━━ Extracted records

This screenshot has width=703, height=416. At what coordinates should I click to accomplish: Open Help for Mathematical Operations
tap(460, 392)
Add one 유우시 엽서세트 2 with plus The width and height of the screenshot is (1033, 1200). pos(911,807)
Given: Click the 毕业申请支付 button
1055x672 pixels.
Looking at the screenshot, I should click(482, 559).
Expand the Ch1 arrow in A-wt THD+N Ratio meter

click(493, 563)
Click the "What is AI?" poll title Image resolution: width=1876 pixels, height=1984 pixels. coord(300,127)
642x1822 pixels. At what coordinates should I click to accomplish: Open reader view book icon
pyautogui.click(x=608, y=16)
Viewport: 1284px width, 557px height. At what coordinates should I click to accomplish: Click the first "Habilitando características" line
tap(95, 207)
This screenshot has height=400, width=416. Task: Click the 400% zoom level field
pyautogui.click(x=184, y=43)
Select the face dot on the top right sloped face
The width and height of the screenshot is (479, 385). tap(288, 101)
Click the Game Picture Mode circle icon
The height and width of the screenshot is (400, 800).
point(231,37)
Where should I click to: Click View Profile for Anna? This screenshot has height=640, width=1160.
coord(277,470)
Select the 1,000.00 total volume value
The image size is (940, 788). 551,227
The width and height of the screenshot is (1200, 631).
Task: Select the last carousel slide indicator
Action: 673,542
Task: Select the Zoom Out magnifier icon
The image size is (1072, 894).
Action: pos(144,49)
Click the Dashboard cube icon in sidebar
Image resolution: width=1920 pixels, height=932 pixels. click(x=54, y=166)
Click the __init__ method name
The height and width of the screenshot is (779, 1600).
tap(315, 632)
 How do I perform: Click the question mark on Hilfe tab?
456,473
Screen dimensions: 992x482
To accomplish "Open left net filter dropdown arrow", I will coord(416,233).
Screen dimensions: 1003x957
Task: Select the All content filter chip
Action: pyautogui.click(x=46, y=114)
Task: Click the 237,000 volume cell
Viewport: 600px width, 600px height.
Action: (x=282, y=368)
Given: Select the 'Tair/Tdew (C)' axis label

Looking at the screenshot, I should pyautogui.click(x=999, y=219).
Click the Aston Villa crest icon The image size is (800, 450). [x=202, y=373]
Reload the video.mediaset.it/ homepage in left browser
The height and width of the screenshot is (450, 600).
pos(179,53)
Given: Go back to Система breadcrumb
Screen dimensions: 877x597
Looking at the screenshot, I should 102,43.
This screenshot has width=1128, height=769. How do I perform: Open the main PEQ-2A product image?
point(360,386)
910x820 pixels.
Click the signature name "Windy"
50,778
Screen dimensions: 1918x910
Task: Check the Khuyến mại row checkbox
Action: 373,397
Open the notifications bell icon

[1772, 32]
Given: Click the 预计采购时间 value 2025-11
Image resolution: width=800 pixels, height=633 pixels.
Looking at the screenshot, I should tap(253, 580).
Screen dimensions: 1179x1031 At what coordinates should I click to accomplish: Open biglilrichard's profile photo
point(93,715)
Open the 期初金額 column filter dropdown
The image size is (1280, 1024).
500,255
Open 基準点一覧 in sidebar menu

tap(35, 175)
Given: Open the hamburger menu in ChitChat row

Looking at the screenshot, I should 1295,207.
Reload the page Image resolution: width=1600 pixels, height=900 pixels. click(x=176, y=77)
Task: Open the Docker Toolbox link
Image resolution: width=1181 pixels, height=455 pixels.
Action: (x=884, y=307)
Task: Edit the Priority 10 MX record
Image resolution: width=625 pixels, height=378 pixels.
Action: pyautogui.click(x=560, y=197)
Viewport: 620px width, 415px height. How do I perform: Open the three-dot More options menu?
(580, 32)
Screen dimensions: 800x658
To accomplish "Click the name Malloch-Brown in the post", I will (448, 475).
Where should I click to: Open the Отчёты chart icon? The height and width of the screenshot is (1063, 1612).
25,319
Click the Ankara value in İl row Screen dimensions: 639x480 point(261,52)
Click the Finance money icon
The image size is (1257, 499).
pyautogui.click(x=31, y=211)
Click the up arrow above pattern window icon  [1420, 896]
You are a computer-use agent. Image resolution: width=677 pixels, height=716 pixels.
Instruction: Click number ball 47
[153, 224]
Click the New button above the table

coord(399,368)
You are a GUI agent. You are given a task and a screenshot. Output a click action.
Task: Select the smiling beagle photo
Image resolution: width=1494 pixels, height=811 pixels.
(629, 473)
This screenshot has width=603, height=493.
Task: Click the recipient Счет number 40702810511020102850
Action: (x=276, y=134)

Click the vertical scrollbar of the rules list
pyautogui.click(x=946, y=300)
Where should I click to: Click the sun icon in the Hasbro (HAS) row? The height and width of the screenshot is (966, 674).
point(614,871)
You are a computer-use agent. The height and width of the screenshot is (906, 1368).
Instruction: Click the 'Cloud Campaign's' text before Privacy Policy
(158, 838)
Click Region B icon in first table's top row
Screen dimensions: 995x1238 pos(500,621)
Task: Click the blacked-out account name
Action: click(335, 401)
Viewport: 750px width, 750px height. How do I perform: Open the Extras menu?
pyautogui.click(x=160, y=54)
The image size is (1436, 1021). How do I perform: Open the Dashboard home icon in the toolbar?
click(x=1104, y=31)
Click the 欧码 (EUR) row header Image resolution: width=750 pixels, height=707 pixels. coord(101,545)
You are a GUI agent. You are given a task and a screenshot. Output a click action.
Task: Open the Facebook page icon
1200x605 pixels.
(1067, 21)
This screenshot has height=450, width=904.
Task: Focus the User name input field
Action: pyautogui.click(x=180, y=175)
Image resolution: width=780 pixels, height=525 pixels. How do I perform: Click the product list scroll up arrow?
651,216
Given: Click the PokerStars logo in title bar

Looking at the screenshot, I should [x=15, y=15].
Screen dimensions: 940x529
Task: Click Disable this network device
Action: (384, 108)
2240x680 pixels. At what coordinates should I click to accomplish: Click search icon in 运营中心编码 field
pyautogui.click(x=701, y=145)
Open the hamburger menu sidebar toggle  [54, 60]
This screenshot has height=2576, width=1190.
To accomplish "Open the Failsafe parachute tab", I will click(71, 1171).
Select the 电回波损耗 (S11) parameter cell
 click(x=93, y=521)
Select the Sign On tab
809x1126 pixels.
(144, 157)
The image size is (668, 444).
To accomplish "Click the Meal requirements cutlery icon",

━━━━

For the records above, restate every line word for word.

This screenshot has width=703, height=416. At what coordinates should I click to accomplish: Open Help for Mathematical Operations
tap(460, 392)
Add one 유우시 엽서세트 2 with plus The width and height of the screenshot is (1033, 1200). pos(911,807)
Given: Click the 毕业申请支付 button
1055x672 pixels.
Looking at the screenshot, I should click(482, 559).
Expand the Ch1 arrow in A-wt THD+N Ratio meter

click(493, 563)
Click the "What is AI?" poll title Image resolution: width=1876 pixels, height=1984 pixels. coord(300,127)
642x1822 pixels. At what coordinates should I click to accomplish: Open reader view book icon
pyautogui.click(x=608, y=16)
Viewport: 1284px width, 557px height. At what coordinates should I click to accomplish: Click the first "Habilitando características" line
tap(95, 207)
This screenshot has height=400, width=416. Task: Click the 400% zoom level field
pyautogui.click(x=184, y=43)
Select the face dot on the top right sloped face
The width and height of the screenshot is (479, 385). tap(288, 101)
Click the Game Picture Mode circle icon
The height and width of the screenshot is (400, 800).
point(231,37)
Where should I click to: Click View Profile for Anna? This screenshot has height=640, width=1160.
coord(277,470)
Select the 1,000.00 total volume value
The image size is (940, 788). 551,227
The width and height of the screenshot is (1200, 631).
Task: Select the last carousel slide indicator
Action: 673,542
Task: Select the Zoom Out magnifier icon
The image size is (1072, 894).
Action: pos(144,49)
Click the Dashboard cube icon in sidebar
Image resolution: width=1920 pixels, height=932 pixels. click(x=54, y=166)
Click the __init__ method name
The height and width of the screenshot is (779, 1600).
tap(315, 632)
 How do I perform: Click the question mark on Hilfe tab?
456,473
Screen dimensions: 992x482
To accomplish "Open left net filter dropdown arrow", I will coord(416,233).
Screen dimensions: 1003x957
Task: Select the All content filter chip
Action: pyautogui.click(x=46, y=114)
Task: Click the 237,000 volume cell
Viewport: 600px width, 600px height.
Action: (x=282, y=368)
Given: Select the 'Tair/Tdew (C)' axis label

Looking at the screenshot, I should pyautogui.click(x=999, y=219).
Click the Aston Villa crest icon The image size is (800, 450). [x=202, y=373]
Reload the video.mediaset.it/ homepage in left browser
The height and width of the screenshot is (450, 600).
pos(179,53)
Given: Go back to Система breadcrumb
Screen dimensions: 877x597
Looking at the screenshot, I should 102,43.
This screenshot has width=1128, height=769. How do I perform: Open the main PEQ-2A product image?
point(360,386)
910x820 pixels.
Click the signature name "Windy"
50,778
Screen dimensions: 1918x910
Task: Check the Khuyến mại row checkbox
Action: 373,397
Open the notifications bell icon

[1772, 32]
Given: Click the 预计采购时间 value 2025-11
Image resolution: width=800 pixels, height=633 pixels.
Looking at the screenshot, I should tap(253, 580).
Screen dimensions: 1179x1031 At what coordinates should I click to accomplish: Open biglilrichard's profile photo
point(93,715)
Open the 期初金額 column filter dropdown
The image size is (1280, 1024).
500,255
Open 基準点一覧 in sidebar menu

tap(35, 175)
Given: Open the hamburger menu in ChitChat row

Looking at the screenshot, I should 1295,207.
Reload the page Image resolution: width=1600 pixels, height=900 pixels. click(x=176, y=77)
Task: Open the Docker Toolbox link
Image resolution: width=1181 pixels, height=455 pixels.
Action: (x=884, y=307)
Task: Edit the Priority 10 MX record
Image resolution: width=625 pixels, height=378 pixels.
Action: pyautogui.click(x=560, y=197)
Viewport: 620px width, 415px height. How do I perform: Open the three-dot More options menu?
(580, 32)
Screen dimensions: 800x658
To accomplish "Click the name Malloch-Brown in the post", I will (448, 475).
Where should I click to: Open the Отчёты chart icon? The height and width of the screenshot is (1063, 1612).
25,319
Click the Ankara value in İl row Screen dimensions: 639x480 point(261,52)
Click the Finance money icon
The image size is (1257, 499).
pyautogui.click(x=31, y=211)
Click the up arrow above pattern window icon  [1420, 896]
You are a computer-use agent. Image resolution: width=677 pixels, height=716 pixels.
Instruction: Click number ball 47
[153, 224]
Click the New button above the table

coord(399,368)
You are a GUI agent. You are given a task and a screenshot. Output a click action.
Task: Select the smiling beagle photo
Image resolution: width=1494 pixels, height=811 pixels.
(629, 473)
This screenshot has width=603, height=493.
Task: Click the recipient Счет number 40702810511020102850
Action: (x=276, y=134)

Click the vertical scrollbar of the rules list
pyautogui.click(x=946, y=300)
Where should I click to: Click the sun icon in the Hasbro (HAS) row? The height and width of the screenshot is (966, 674).
point(614,871)
You are a computer-use agent. The height and width of the screenshot is (906, 1368).
Instruction: Click the 'Cloud Campaign's' text before Privacy Policy
(158, 838)
Click Region B icon in first table's top row
Screen dimensions: 995x1238 pos(500,621)
Task: Click the blacked-out account name
Action: click(335, 401)
Viewport: 750px width, 750px height. How do I perform: Open the Extras menu?
pyautogui.click(x=160, y=54)
The image size is (1436, 1021). How do I perform: Open the Dashboard home icon in the toolbar?
click(x=1104, y=31)
Click the 欧码 (EUR) row header Image resolution: width=750 pixels, height=707 pixels. coord(101,545)
You are a GUI agent. You are given a task and a screenshot. Output a click action.
Task: Open the Facebook page icon
1200x605 pixels.
(1067, 21)
This screenshot has height=450, width=904.
Task: Focus the User name input field
Action: pyautogui.click(x=180, y=175)
Image resolution: width=780 pixels, height=525 pixels. How do I perform: Click the product list scroll up arrow?
651,216
Given: Click the PokerStars logo in title bar

Looking at the screenshot, I should [x=15, y=15].
Screen dimensions: 940x529
Task: Click Disable this network device
Action: (384, 108)
2240x680 pixels. At what coordinates should I click to accomplish: Click search icon in 运营中心编码 field
pyautogui.click(x=701, y=145)
Open the hamburger menu sidebar toggle  [54, 60]
This screenshot has height=2576, width=1190.
To accomplish "Open the Failsafe parachute tab", I will click(71, 1171).
Select the 电回波损耗 (S11) parameter cell
 click(x=93, y=521)
Select the Sign On tab
809x1126 pixels.
(144, 157)
The image size is (668, 444).
To accomplish "Click the Meal requirements cutlery icon",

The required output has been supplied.